1.21 g of ethanol, C_2H_5OH, was burned in a spirit burner. The heat produced raised the temperature of 400 g of water placed in a beaker above the flame from 17.0 °C to 29.9 °C. How do you calculate the enthalpy change for the reaction taking place?

Why is this value not equal to -1371 kJmol^(-1) which is the data book value for the standard enthalpy of combustion of ethanol?

1 Answer
May 20, 2018

You really should have quoted the specific heat of water in J*g^-1...

Explanation:

We interrogate the combustion reaction...

C_2H_5OH(l) + 3O_2(g) rarr 2CO_2(g)+3H_2O(l)+Delta

So two questions: is mass conserved; is charge conserved? For both questions the answer is clearly yes...and we operate on this basis.

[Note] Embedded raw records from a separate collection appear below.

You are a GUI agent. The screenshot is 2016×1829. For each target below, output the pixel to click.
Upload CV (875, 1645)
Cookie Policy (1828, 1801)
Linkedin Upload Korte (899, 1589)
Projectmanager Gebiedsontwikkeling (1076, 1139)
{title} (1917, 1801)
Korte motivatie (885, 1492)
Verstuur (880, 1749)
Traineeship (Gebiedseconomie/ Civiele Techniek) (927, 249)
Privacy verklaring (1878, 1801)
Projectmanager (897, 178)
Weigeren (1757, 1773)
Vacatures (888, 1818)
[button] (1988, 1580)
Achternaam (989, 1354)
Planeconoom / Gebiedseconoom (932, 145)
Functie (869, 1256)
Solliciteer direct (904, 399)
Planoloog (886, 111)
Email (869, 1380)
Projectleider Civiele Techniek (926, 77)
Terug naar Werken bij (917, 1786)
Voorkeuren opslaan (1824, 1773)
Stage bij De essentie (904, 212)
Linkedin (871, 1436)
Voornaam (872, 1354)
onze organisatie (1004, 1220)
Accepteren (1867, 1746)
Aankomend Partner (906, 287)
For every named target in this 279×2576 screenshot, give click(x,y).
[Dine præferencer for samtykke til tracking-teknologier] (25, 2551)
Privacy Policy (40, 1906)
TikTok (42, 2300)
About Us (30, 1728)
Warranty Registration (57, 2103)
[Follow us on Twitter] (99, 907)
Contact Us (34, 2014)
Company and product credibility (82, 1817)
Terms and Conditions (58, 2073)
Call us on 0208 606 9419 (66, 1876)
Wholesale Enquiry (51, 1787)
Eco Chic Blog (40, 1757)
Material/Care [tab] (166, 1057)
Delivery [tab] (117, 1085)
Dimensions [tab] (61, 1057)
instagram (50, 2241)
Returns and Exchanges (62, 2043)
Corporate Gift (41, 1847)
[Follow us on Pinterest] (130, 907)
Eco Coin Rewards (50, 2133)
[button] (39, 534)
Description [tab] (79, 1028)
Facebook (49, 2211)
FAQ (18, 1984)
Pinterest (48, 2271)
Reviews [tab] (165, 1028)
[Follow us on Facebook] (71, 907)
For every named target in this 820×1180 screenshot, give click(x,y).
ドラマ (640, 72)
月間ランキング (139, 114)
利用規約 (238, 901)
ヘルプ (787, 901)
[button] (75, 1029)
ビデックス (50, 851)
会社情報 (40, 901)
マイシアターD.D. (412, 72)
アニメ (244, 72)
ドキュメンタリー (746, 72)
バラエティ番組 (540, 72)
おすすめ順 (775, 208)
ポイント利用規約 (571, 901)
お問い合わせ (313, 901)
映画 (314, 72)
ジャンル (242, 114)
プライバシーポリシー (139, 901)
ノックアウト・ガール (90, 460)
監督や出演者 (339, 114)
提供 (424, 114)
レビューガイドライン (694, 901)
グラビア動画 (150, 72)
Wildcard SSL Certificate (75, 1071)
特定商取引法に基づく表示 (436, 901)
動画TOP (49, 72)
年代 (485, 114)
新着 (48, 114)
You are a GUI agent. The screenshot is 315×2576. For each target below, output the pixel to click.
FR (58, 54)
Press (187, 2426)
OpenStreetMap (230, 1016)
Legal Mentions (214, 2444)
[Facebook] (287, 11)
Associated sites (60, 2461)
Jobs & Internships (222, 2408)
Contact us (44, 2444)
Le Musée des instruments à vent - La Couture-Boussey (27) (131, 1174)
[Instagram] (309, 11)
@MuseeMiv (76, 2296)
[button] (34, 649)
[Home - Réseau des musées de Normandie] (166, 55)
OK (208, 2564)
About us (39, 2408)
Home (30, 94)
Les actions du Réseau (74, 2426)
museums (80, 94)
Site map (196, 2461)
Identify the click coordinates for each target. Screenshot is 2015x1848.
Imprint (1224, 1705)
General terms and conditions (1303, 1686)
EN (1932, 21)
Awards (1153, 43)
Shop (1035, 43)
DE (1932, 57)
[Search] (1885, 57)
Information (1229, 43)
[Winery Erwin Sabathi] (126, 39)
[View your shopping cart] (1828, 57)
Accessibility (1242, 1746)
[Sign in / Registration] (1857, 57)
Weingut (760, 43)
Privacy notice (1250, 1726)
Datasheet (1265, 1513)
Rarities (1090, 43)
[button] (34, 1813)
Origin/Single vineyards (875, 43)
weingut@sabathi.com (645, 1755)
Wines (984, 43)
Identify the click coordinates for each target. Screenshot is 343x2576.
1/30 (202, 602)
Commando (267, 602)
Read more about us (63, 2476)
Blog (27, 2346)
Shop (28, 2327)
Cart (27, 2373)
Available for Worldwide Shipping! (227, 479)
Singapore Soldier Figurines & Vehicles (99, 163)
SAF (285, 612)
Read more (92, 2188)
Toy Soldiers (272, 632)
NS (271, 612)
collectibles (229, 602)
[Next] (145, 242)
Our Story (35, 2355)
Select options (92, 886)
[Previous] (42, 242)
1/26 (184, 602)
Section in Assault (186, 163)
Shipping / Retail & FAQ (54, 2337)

"Moles of ethanol"=(1.21*g)/(46.07*g*mol^-1)=0.0263*mol

Now this site quotes the specific heat of water as 4.181*J*K^-1*g^-1, and you should have dug for this and not I.

And Delta=m_"mass of water"xxDeltaTxxunderbrace(4.181*J*K^-1*g^-1)_"specific heat of water"

=400*gxx12.9*Kxx4.181*J*K^-1*g^-1=21574.0*J

But this heat output was associated with the combustion of the GIVEN MOLAR quantity.... i.e.

DeltaH_"combustion enthalpy of ethanol"^@=(21547.0*J)/(0.0263*mol)

=-820.3*kJ*mol^-1...now this value is LESS than half of the quoted value. Why the shortfall? Well we have assumed that hear transfer was perfect. I would argue that is not. Heat is lost to the surroundings, and heat is lost to the apparatus.